Security has become another explicit RSS concern. A 2025 study of 3,248 high-quality, largely peer-reviewed research software repositories using the OpenSSF Scorecard finds a generally weak security posture with an average aggregate score of 3.50 out of 10, far below the recommended adequacy threshold of 7 (Hegewald et al., 5 Aug 2025). Important practices such as signed releases, restrictive token permissions, branch protection, code review, automated dependency updates, and security policies are rarely implemented, even though compromised research software can alter results, exfiltrate data, and undermine scientific integrity and reproducibility (Hegewald et al., 5 Aug 2025). The paper therefore recommends low-effort mitigations such as branch protection rules, least-privilege workflow tokens, and signed releases (Hegewald et al., 5 Aug 2025).

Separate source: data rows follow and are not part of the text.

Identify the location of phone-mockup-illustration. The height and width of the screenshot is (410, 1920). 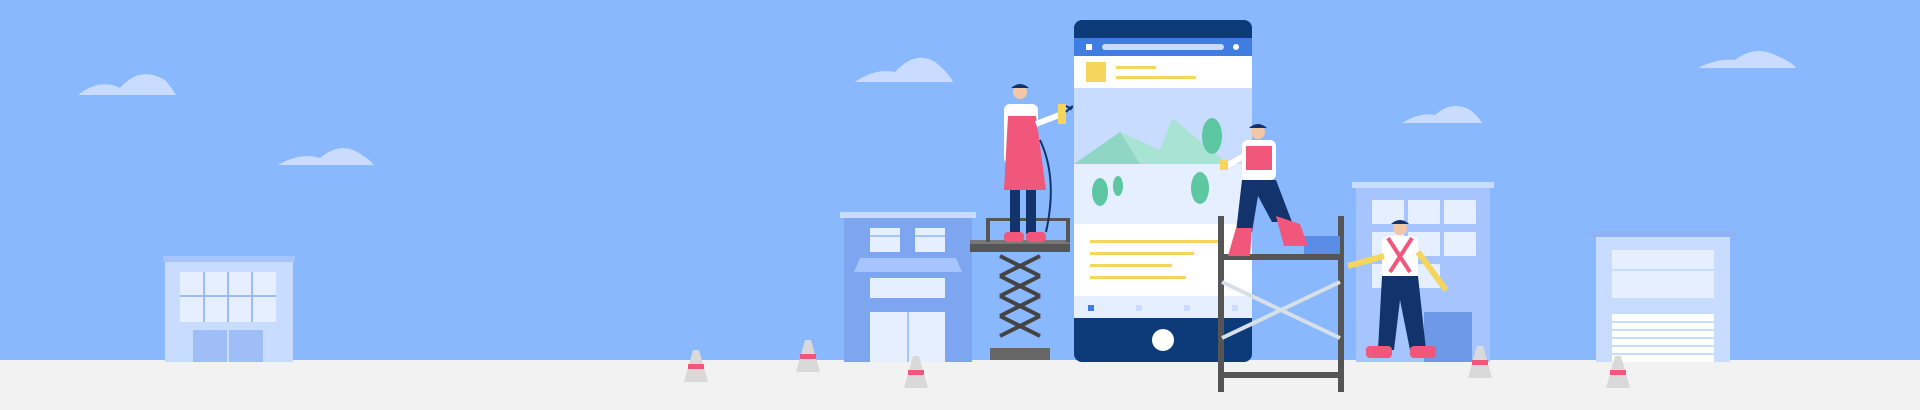
(1163, 191).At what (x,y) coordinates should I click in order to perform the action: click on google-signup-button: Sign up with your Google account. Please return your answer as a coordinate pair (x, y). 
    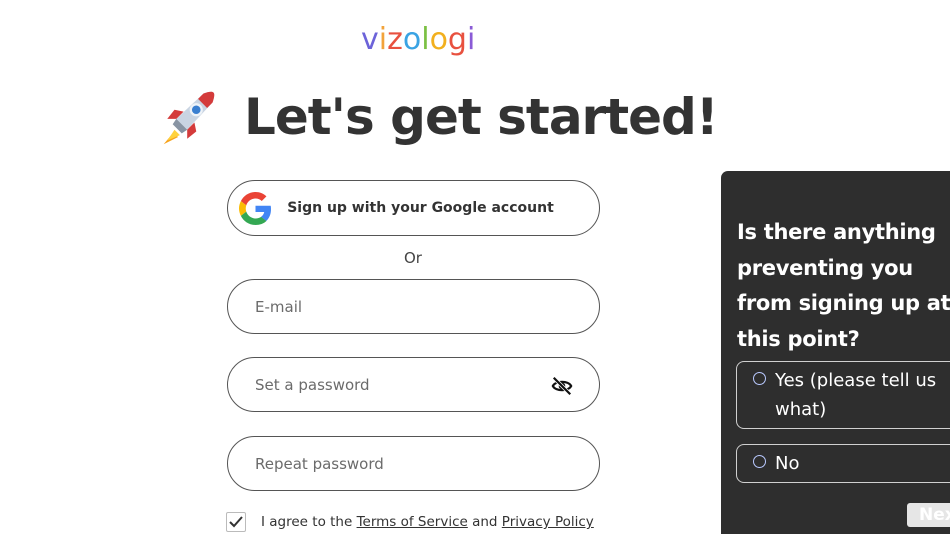
    Looking at the image, I should click on (414, 208).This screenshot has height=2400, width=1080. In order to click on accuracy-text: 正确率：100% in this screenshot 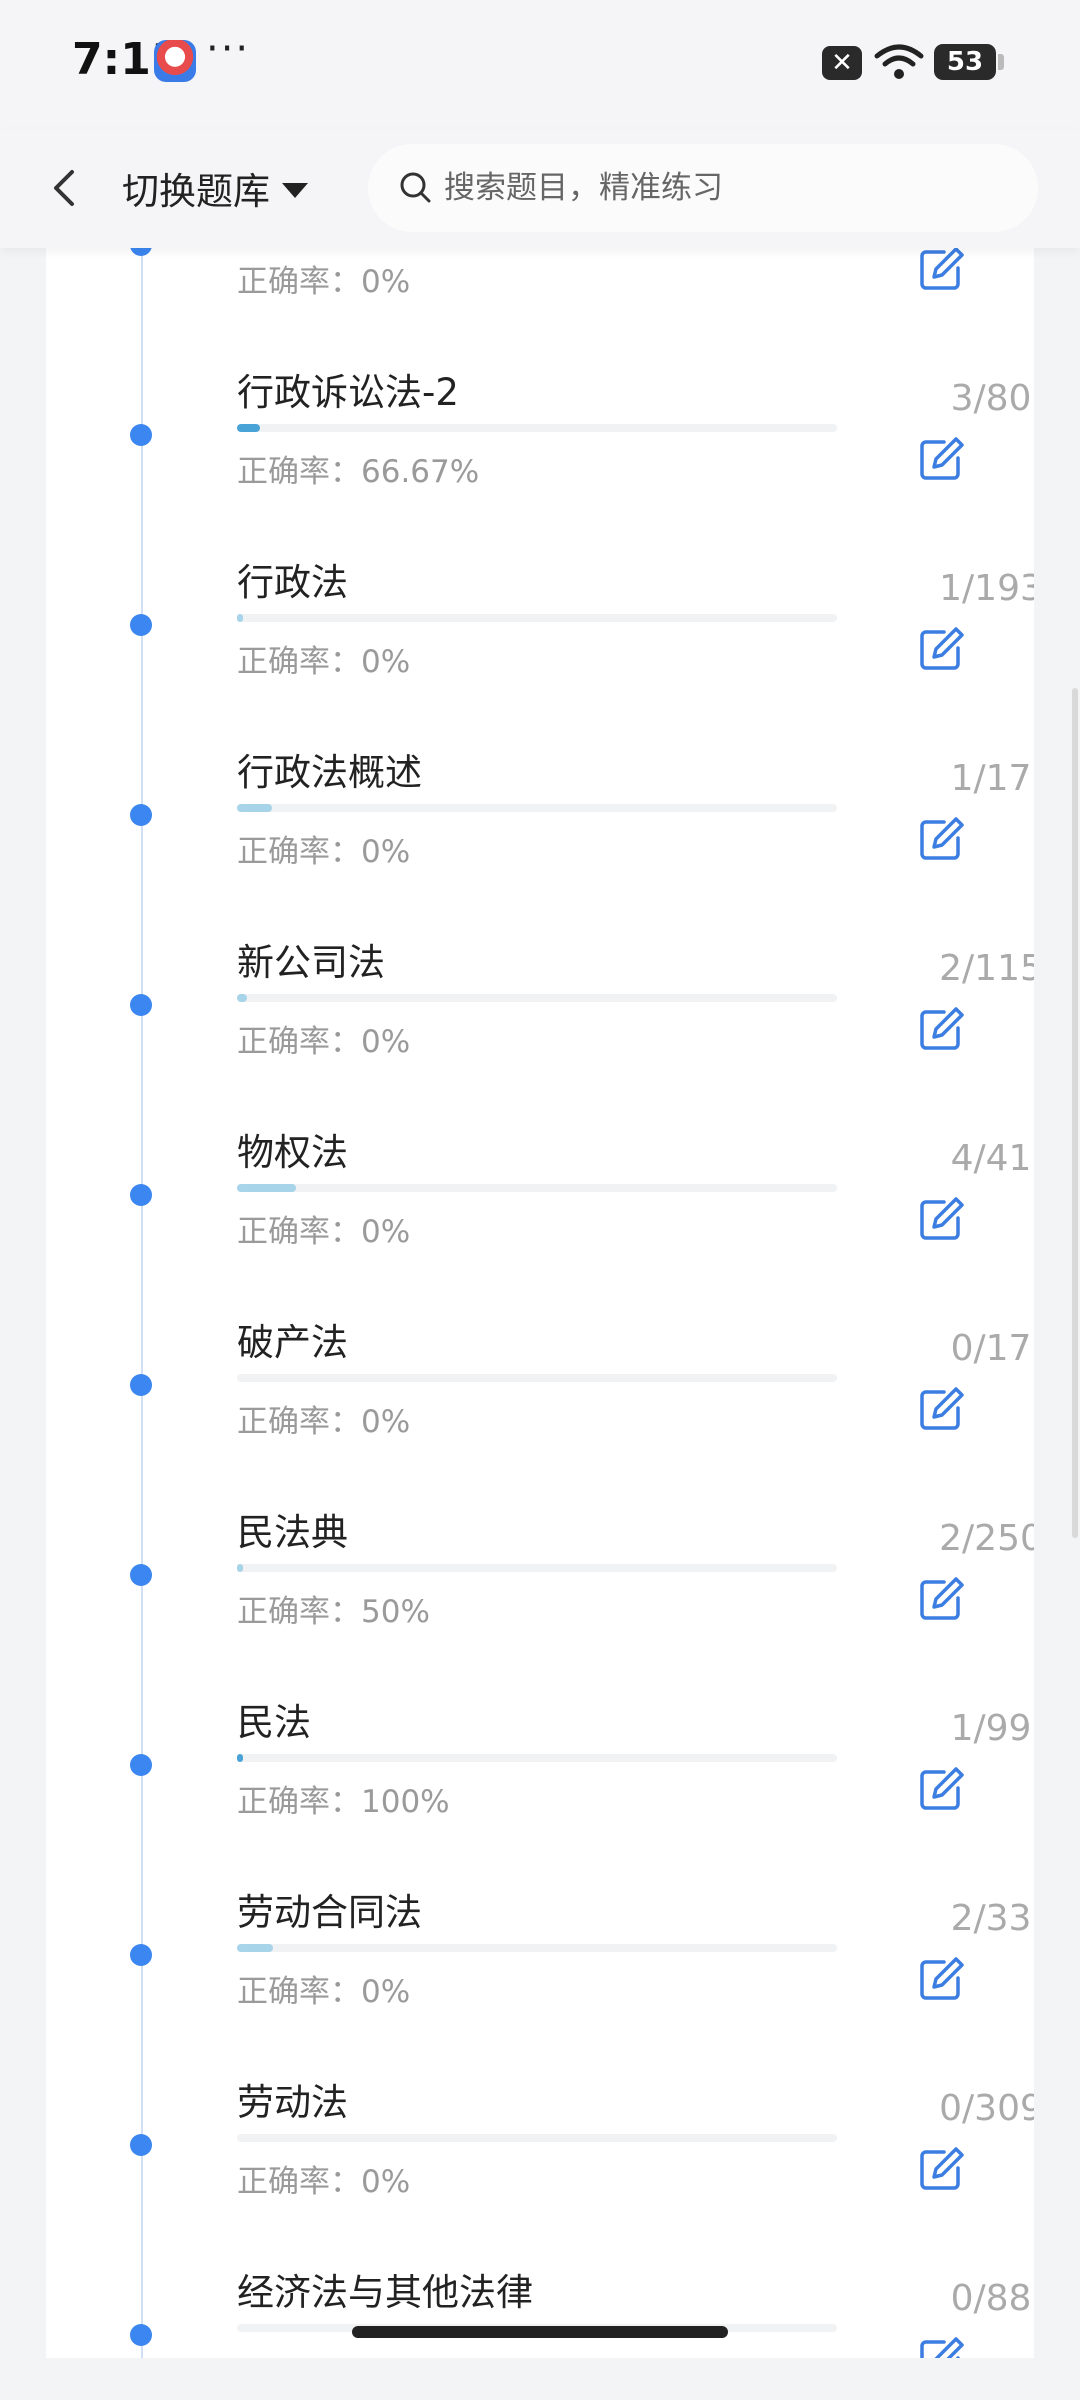, I will do `click(344, 1802)`.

Open questions remain at the level of both classification and method. The metascience literature notes that RSS’s status depends on whether metascience is defined broadly or narrowly, and that without explicit attention to science’s systemic structures RSS may remain adjacent rather than fully meta (Eisinger et al., 16 Sep 2025). Other papers point to the rapid integration of artificial intelligence in software development, the need for better methods to identify cause and effect in team practices, the challenge of defining reproducibility operationally for research software, and the emergence of “metascience of software” studies as indications that the field is still consolidating its boundaries and methods (Eisinger et al., 16 Sep 2025, Heroux, 2022, Bajraktari et al., 2024). The common conclusion is stable: applying scientific rigor to research software is necessary if the tools of discovery are to meet the standards of the discoveries themselves (Eisinger et al., 16 Sep 2025).